_MATERIAL PROVIDED_:
☆ ☆ ☆

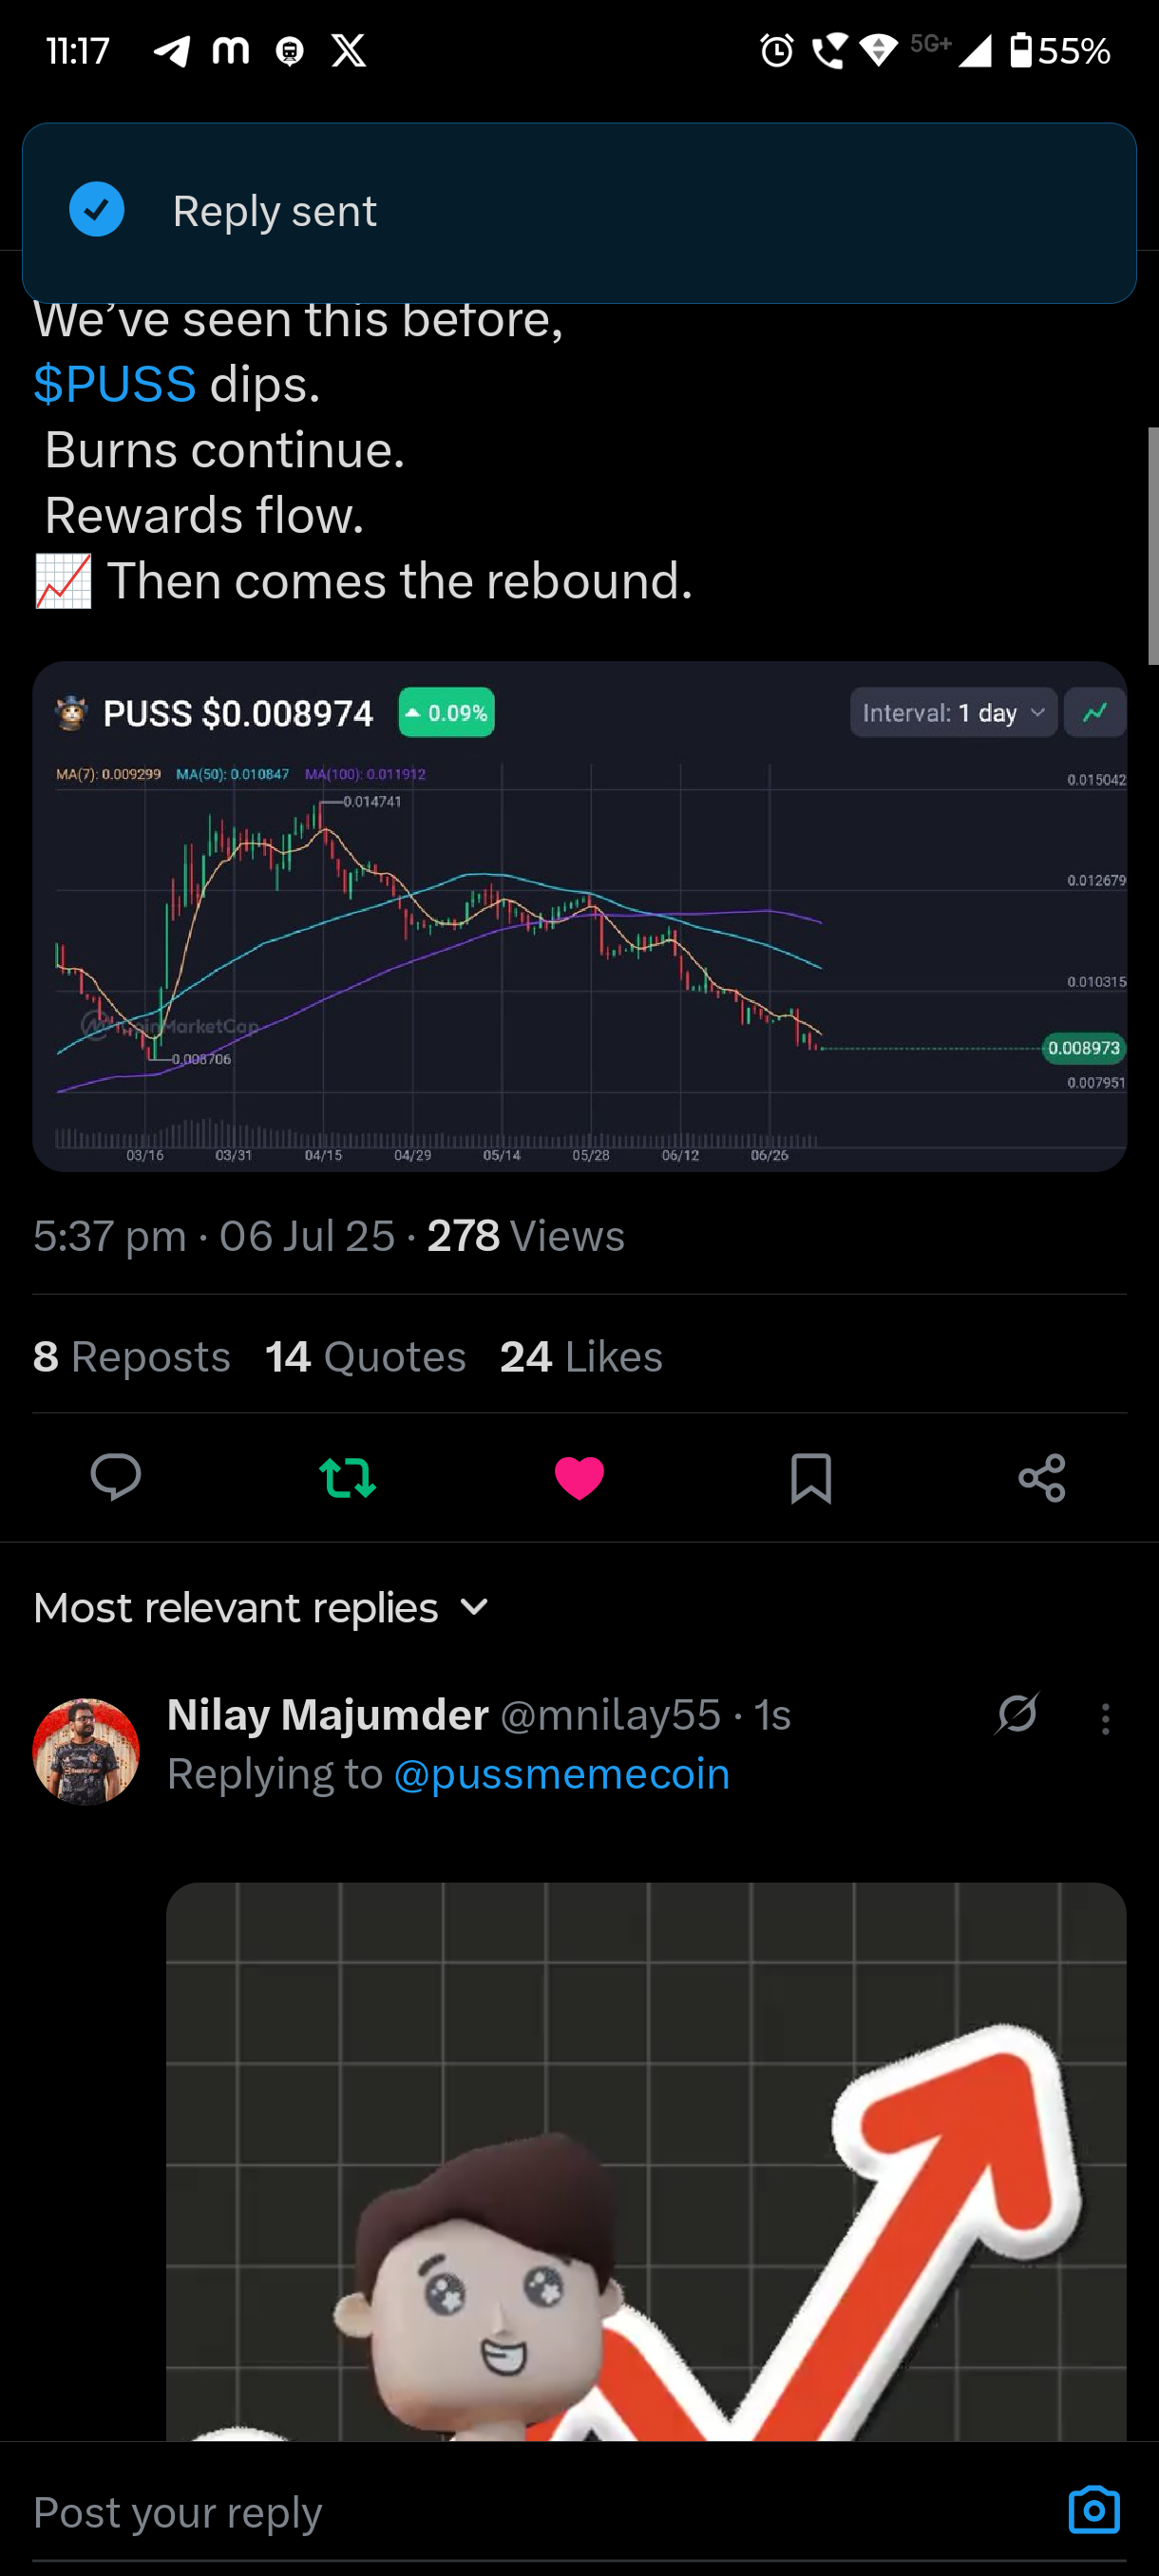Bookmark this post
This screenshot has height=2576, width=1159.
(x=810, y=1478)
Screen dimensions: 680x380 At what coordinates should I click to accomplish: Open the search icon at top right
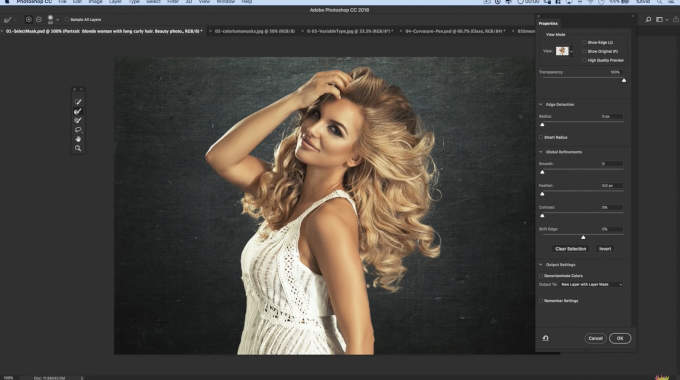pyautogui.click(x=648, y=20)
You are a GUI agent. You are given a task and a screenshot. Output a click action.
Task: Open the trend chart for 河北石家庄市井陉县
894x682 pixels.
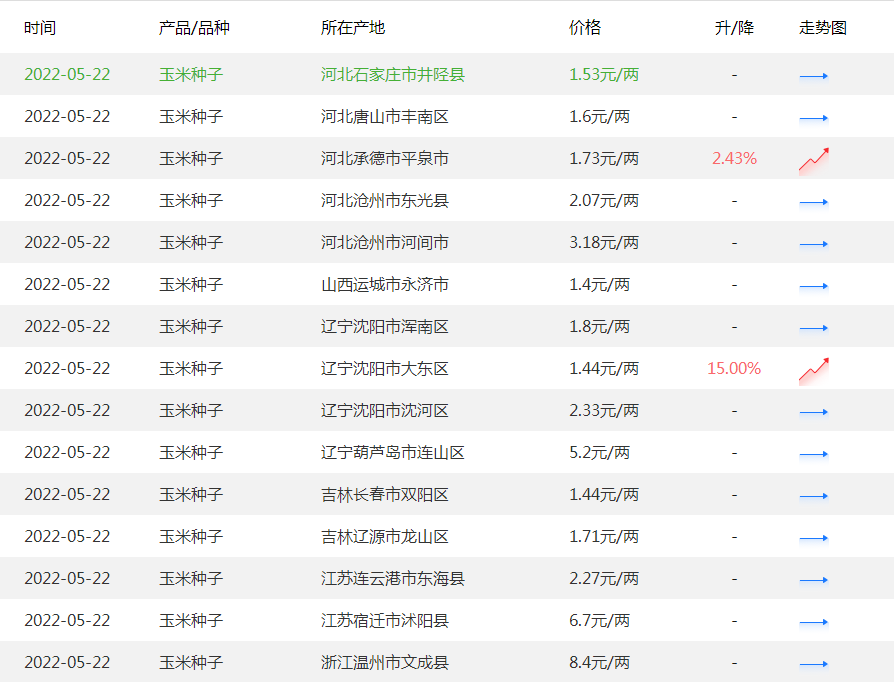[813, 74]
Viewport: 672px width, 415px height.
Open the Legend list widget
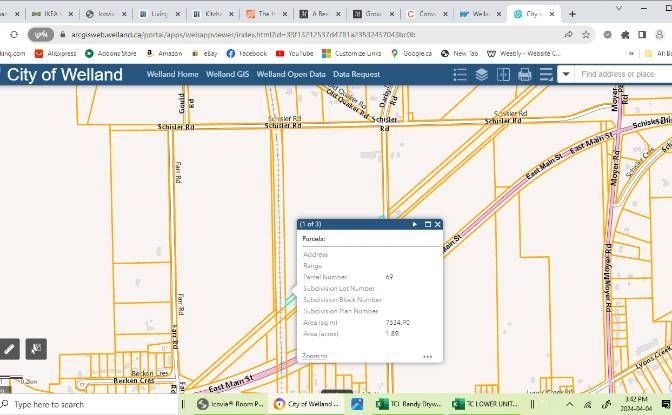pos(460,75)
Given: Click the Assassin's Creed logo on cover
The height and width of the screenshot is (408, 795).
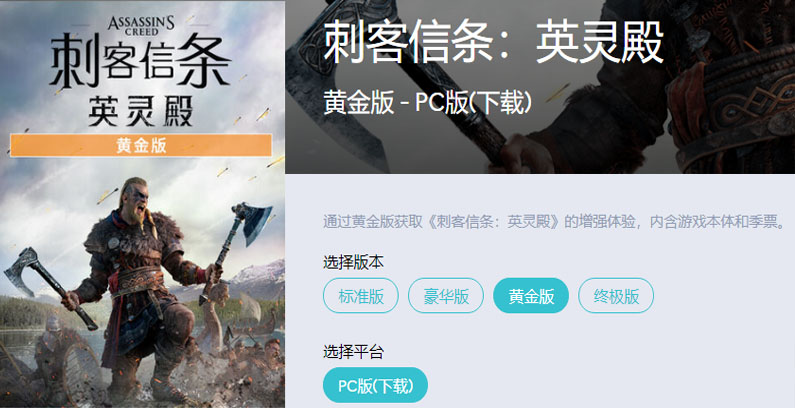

☆ ☆ ☆

_WORK REQUEST_:
Copy out, unchanged, the span of lines beginning with the one that includes "Open the Legend list widget" and running through the final line of the material above. Leave the pictures out.

_REPLY_:
Open the Legend list widget
pos(460,75)
Given: Click the Assassin's Creed logo on cover
The height and width of the screenshot is (408, 795).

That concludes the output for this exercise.